+++ Source information +++
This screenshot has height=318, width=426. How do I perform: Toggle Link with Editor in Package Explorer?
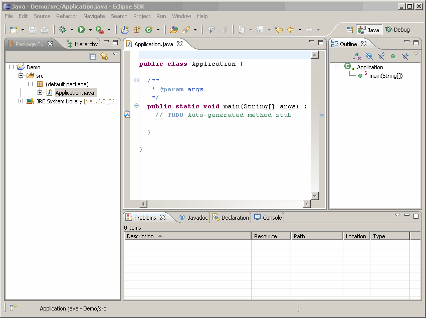click(104, 57)
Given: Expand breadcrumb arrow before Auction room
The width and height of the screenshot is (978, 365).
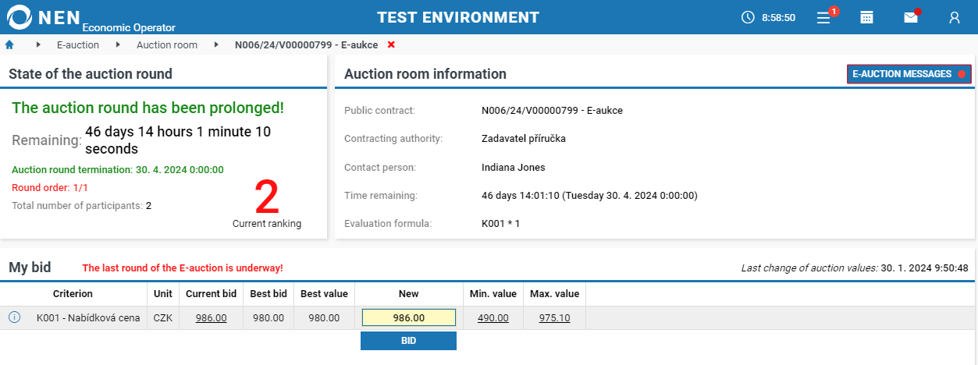Looking at the screenshot, I should point(118,44).
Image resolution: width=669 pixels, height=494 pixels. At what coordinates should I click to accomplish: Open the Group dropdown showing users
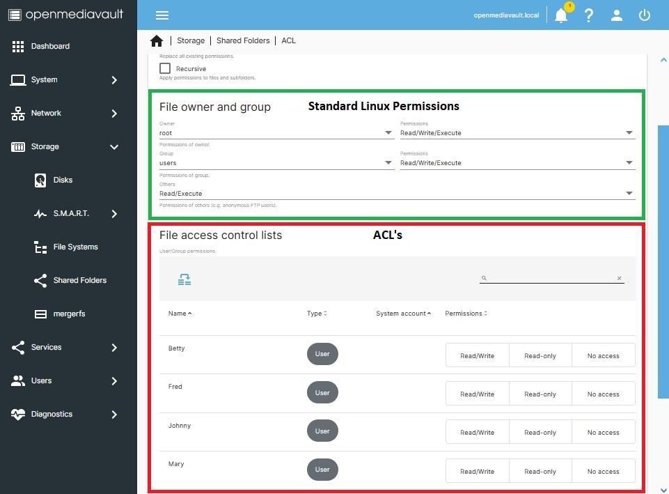276,163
+++
* Task statement *
Copy out the records exactly. Do not include the pictures.

* Solved exercise *
This screenshot has height=318, width=426. How do I perform: Toggle Link with Editor in Package Explorer?
click(104, 57)
Given: Expand breadcrumb arrow before Auction room
The width and height of the screenshot is (978, 365).
Looking at the screenshot, I should point(118,44).
Image resolution: width=669 pixels, height=494 pixels. At what coordinates should I click to accomplish: Open the Group dropdown showing users
276,163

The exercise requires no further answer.